## SUPPLIED ENTRIES

* * * * *

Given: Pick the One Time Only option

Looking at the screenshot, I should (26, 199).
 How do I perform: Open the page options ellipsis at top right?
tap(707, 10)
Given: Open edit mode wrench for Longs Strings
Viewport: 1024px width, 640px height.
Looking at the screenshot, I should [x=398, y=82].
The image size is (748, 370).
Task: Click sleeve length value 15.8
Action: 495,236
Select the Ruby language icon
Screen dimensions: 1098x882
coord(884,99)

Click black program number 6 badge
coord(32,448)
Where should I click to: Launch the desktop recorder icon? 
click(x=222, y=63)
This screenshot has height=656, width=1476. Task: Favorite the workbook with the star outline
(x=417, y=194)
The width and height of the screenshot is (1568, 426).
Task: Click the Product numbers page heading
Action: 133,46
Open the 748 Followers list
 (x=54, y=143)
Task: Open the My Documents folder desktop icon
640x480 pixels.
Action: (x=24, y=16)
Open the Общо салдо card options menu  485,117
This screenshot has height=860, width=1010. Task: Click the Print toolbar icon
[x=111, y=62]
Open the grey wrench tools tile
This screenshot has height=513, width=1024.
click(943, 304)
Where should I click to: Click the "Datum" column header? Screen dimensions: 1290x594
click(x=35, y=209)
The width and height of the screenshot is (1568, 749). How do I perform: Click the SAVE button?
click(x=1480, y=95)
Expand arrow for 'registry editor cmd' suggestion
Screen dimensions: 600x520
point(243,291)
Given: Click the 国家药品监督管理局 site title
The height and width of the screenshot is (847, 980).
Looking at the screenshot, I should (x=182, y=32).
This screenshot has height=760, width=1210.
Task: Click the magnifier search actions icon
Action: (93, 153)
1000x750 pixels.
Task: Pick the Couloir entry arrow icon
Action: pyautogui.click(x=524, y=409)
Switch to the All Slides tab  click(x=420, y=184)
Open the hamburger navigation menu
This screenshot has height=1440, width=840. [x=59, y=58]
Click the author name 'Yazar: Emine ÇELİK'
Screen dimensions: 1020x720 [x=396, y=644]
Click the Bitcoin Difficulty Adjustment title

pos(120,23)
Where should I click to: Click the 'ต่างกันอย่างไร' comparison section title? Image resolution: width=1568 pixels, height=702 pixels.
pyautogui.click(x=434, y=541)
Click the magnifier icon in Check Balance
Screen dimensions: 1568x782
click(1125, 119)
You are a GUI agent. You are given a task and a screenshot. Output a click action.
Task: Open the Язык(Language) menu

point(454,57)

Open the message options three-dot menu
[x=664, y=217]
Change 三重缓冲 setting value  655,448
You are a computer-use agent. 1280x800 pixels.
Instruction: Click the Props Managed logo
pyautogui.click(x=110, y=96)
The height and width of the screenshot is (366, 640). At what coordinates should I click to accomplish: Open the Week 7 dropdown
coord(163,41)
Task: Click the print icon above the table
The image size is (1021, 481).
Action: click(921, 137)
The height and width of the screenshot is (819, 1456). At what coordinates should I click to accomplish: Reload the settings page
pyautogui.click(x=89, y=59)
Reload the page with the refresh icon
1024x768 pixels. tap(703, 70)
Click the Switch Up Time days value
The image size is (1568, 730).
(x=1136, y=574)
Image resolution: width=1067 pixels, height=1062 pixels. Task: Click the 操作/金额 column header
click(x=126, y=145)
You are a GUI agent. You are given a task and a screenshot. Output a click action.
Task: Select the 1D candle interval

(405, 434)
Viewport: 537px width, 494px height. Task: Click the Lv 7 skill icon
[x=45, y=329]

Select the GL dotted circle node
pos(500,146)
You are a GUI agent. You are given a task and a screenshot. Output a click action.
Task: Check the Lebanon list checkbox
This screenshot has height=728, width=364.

* * * * *

## ASSIGNMENT
Precisely the lines between those holding "Open the Общо" and "You are a computer-use", inclusive, are to be reproduced from the listing above, with nothing added.

## WRITTEN SOLUTION
Open the Общо салдо card options menu  485,117
This screenshot has height=860, width=1010. Task: Click the Print toolbar icon
[x=111, y=62]
Open the grey wrench tools tile
This screenshot has height=513, width=1024.
click(943, 304)
Where should I click to: Click the "Datum" column header? Screen dimensions: 1290x594
click(x=35, y=209)
The width and height of the screenshot is (1568, 749). How do I perform: Click the SAVE button?
click(x=1480, y=95)
Expand arrow for 'registry editor cmd' suggestion
Screen dimensions: 600x520
point(243,291)
Given: Click the 国家药品监督管理局 site title
The height and width of the screenshot is (847, 980).
Looking at the screenshot, I should (x=182, y=32).
This screenshot has height=760, width=1210.
Task: Click the magnifier search actions icon
Action: (93, 153)
1000x750 pixels.
Task: Pick the Couloir entry arrow icon
Action: pyautogui.click(x=524, y=409)
Switch to the All Slides tab  click(x=420, y=184)
Open the hamburger navigation menu
This screenshot has height=1440, width=840. [x=59, y=58]
Click the author name 'Yazar: Emine ÇELİK'
Screen dimensions: 1020x720 [x=396, y=644]
Click the Bitcoin Difficulty Adjustment title

pos(120,23)
Where should I click to: Click the 'ต่างกันอย่างไร' comparison section title? Image resolution: width=1568 pixels, height=702 pixels.
pyautogui.click(x=434, y=541)
Click the magnifier icon in Check Balance
Screen dimensions: 1568x782
click(1125, 119)
You are a GUI agent. You are given a task and a screenshot. Output a click action.
Task: Open the Язык(Language) menu

point(454,57)

Open the message options three-dot menu
[x=664, y=217]
Change 三重缓冲 setting value  655,448
You are a computer-use agent. 1280x800 pixels.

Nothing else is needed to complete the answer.